LIVRE
O canadense Jean-Marc Vallée conquistou de vez a crítica com Clube De Compras Dallas, filme que rendeu o Oscar aos atores Jared Leto e Matthew McConaughey e mostrou seu talento para transformar a tragédia em inspiração. Em Livre ele repete a fórmula: adaptou uma história real tocante, investiu em uma atriz de talento que anda desacreditada e manteve o mesmo cuidado estético. Mas, será que seu novo projeto foge dos caminhos fáceis dos filmes do gênero?
Livre longa conta a história de superação de Cheryl Strayed, uma jovem mulher que entra em uma espiral de autodestruição após a morte precoce da mãe. Anos depois, ela decide se redimir assumindo o desafio de participar da Pacific Crest Trail, uma trilha de 1700 quilômetros que atravessa os Estados Unidos e chega ao Canadá.
A história ganhou viés dramático pelas mãos do diretor, que tenta a todo momento construir uma história que se conecte ao espectador. O roteiro, escrito por Nick Hornby (Alta Fidelidade) com base no livro autobiográfico de Cheryl, alterna momentos em flashback e o percurso enfrentada por Cheryl. Aos poucos vamos conhecendo detalhes da infância e da adolescência, a relação mãe e filha, a cumplicidade com o irmão, o romance com o ex-marido.
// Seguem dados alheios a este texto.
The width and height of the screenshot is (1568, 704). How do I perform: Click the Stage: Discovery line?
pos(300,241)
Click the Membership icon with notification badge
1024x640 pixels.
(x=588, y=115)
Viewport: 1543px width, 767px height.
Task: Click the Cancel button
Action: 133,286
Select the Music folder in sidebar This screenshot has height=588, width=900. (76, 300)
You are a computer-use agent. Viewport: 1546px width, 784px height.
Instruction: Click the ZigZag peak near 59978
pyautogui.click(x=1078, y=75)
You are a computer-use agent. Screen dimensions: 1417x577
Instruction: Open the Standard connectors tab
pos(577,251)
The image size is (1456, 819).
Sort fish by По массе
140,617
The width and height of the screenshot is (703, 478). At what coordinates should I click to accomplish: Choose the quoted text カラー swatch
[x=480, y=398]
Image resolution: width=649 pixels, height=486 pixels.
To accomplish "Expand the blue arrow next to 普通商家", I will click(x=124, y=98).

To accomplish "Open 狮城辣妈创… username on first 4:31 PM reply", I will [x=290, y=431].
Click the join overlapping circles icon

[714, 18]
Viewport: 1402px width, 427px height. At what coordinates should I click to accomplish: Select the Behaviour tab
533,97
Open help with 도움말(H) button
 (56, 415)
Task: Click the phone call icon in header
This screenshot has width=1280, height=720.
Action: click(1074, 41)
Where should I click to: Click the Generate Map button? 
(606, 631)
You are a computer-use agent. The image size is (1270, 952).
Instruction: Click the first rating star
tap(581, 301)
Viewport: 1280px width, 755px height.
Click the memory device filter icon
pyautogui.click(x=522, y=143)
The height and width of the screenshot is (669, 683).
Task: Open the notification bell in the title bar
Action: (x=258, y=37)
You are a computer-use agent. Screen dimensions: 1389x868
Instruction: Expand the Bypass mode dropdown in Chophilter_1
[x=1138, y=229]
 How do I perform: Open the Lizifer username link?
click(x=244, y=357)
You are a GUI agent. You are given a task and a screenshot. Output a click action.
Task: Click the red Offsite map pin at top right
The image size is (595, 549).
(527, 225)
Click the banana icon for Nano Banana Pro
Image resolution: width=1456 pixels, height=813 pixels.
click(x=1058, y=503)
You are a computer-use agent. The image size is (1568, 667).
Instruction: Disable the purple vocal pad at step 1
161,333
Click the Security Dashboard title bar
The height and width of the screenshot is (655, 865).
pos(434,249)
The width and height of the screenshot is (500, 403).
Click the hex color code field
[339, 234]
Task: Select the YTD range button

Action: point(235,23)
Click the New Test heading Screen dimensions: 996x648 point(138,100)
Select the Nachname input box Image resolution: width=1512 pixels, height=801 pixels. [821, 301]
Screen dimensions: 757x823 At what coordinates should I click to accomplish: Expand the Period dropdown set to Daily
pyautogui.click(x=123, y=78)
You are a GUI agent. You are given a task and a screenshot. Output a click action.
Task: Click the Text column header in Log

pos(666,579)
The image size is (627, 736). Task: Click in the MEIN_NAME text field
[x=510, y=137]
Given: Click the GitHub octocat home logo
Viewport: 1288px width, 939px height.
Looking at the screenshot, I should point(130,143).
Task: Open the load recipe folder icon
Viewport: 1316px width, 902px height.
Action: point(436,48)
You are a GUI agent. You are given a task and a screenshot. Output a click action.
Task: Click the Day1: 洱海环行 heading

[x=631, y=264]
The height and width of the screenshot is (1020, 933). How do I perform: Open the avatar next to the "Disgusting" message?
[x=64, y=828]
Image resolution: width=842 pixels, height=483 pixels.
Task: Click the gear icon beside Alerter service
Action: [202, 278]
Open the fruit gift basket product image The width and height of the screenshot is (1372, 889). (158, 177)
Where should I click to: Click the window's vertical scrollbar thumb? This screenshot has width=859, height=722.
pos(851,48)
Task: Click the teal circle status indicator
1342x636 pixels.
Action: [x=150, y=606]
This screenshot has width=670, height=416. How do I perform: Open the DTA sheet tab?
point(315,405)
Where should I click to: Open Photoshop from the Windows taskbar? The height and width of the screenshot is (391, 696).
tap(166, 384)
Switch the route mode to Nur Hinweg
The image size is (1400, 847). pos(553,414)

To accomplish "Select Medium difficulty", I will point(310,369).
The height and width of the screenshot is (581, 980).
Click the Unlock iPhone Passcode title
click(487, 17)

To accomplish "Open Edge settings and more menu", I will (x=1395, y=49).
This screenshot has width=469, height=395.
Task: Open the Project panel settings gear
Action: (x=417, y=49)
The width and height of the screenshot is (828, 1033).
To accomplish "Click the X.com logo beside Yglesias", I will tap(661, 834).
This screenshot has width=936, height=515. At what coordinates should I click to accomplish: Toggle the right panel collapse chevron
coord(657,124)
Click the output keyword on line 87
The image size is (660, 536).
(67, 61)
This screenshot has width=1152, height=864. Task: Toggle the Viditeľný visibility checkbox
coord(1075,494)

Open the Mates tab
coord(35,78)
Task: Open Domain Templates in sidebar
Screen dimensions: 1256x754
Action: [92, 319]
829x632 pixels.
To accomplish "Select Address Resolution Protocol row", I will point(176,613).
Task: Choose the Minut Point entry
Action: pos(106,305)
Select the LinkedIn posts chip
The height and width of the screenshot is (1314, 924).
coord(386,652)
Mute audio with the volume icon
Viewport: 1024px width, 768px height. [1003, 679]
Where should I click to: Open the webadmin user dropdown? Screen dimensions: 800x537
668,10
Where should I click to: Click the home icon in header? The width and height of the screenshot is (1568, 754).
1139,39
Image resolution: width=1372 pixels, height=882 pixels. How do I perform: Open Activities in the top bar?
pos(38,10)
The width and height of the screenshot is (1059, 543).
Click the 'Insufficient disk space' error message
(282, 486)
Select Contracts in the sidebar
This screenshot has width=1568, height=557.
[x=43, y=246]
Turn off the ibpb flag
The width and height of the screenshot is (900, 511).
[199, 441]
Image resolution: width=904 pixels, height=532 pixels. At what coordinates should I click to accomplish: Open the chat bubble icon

As cenas procuram relacionar passado e presente, como se a experiência-limite aflorasse suas lembranças.
O que poderia ser retratado como uma história açucarada ganha novos contornos justamente pelas características complexas de Cheryl. A dupla Laura Dern e Reese Whitherspoon, em seus melhores papeis em anos, ajudam a aumentar a carga emocional desta jornada. Em um momento em que o cinema carece tanto de protagonistas que fujam do típico retrato feminino que Hollywood já esgotou, ver uma mulher independente, dona de si e sem pré-julgamentos ser transposta com tamanha ousadia é elogiável.
Vallée fez opções em Livre. Há poucos momentos em que a aventura vivida por Cheryl é retratada com a intensidade que poderia. É uma experiência de visual exuberante, sem dúvidas, mas o longa não consegue fugir da fórmula da emoção fácil. O resultado é um filme que flerta com o deprê, sendo muitas vezes exageradamente sentimental. Livre se banha na emoção de algumas cenas realmente tocantes, mas não evita a pieguice barata para levar as grandes plateias as lágrimas.
Histórias em que a natureza expurga o homem de seus pecados não são pouco comuns. Se antes a redenção acontece pela tragédia (como eu 127 Horas) ou pela experiência (Na Natureza Selvagem é um exemplo), em Livre ela se faz quando Cheryl assume sua imaturidade, seja para lidar com o que a vida lhe deu, seja para superar o que ela lhe tirou. Um desafio que nos impacta, não teria como ser diferente.